## Start
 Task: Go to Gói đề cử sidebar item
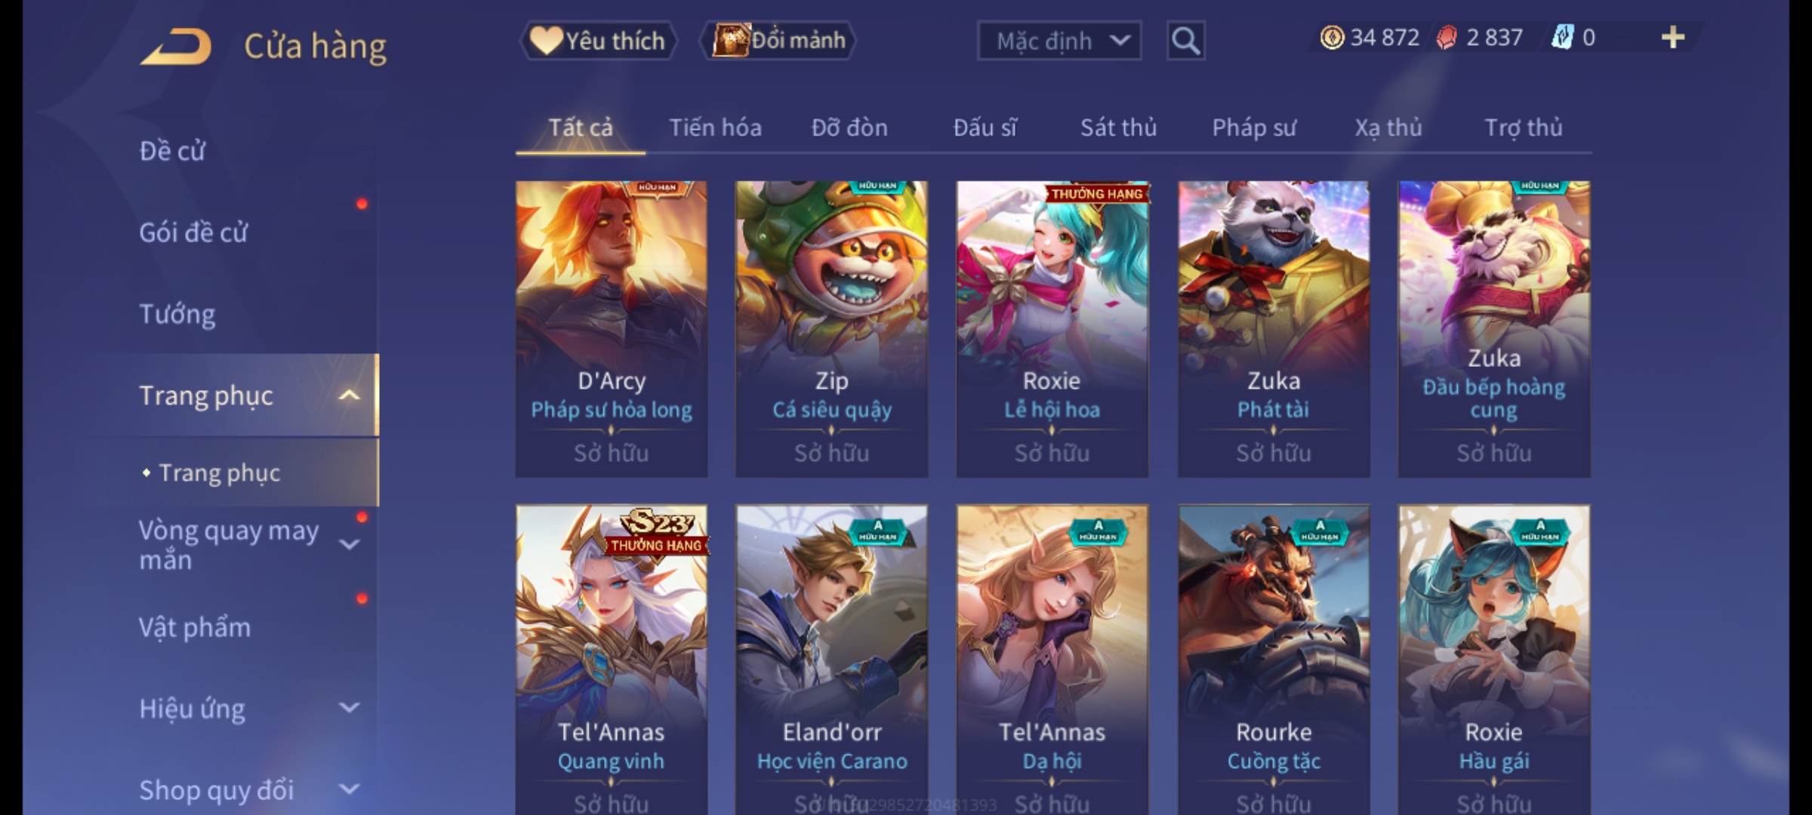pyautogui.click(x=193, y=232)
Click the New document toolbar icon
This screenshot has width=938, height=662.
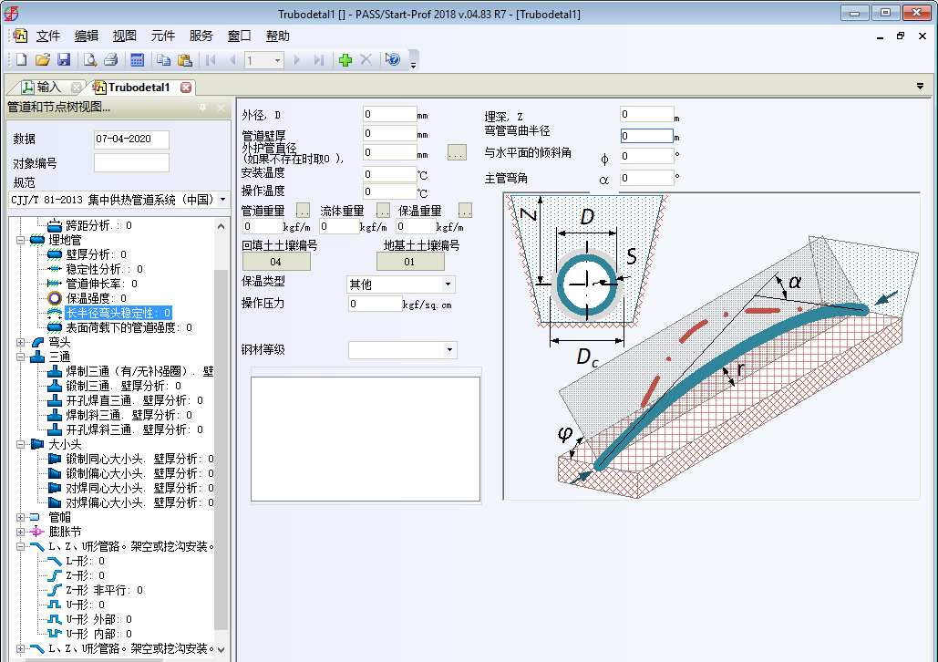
## End
## Start
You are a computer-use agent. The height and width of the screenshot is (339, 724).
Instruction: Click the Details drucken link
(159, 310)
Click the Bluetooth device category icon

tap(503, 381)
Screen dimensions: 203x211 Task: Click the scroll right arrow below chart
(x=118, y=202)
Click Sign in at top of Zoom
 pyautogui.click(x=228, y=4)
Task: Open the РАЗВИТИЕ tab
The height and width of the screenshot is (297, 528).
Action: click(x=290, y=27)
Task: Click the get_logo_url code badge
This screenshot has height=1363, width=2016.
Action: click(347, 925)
## End
PROBLEM TO SOLVE
Set out the lines of the records above as a numbered list, from the line containing "Task: Go to Gói đề cử sidebar item" through the line containing "This screenshot has width=938, height=662.", inclusive. Skip blank lines, and leave the pictures out.

RESULT
1.  Task: Go to Gói đề cử sidebar item
2. pyautogui.click(x=193, y=232)
3. Click the New document toolbar icon
4. This screenshot has width=938, height=662.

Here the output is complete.